_Instructions to follow:_ The line containing "The height and" and every line after it through the end of the records: return those exactly, and nothing more.

START Source records

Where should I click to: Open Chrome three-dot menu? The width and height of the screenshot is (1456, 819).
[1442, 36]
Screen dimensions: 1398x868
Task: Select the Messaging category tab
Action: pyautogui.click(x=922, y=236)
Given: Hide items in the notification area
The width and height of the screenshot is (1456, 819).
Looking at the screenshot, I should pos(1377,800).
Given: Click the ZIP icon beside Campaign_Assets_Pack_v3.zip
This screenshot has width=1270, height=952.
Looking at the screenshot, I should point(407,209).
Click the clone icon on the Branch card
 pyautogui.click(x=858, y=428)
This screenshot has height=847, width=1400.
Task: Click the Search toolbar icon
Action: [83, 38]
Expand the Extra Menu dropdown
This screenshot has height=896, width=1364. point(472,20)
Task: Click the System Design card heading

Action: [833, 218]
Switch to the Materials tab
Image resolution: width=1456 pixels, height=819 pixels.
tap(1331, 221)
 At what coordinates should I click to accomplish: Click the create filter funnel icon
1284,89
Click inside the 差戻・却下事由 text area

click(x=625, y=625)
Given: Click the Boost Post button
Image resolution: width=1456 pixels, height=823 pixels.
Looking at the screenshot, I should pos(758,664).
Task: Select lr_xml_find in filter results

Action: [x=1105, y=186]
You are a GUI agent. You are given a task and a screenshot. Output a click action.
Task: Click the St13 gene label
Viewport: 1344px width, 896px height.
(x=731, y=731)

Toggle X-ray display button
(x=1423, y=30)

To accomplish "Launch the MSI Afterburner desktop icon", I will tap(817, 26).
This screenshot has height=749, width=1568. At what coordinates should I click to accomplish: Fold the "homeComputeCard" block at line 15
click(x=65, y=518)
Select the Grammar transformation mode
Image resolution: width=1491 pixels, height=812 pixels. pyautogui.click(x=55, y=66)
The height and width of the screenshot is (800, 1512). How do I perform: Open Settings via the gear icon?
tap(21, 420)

END Source records

_Result below:_
The height and width of the screenshot is (800, 1512). How do I perform: Open Settings via the gear icon?
tap(21, 420)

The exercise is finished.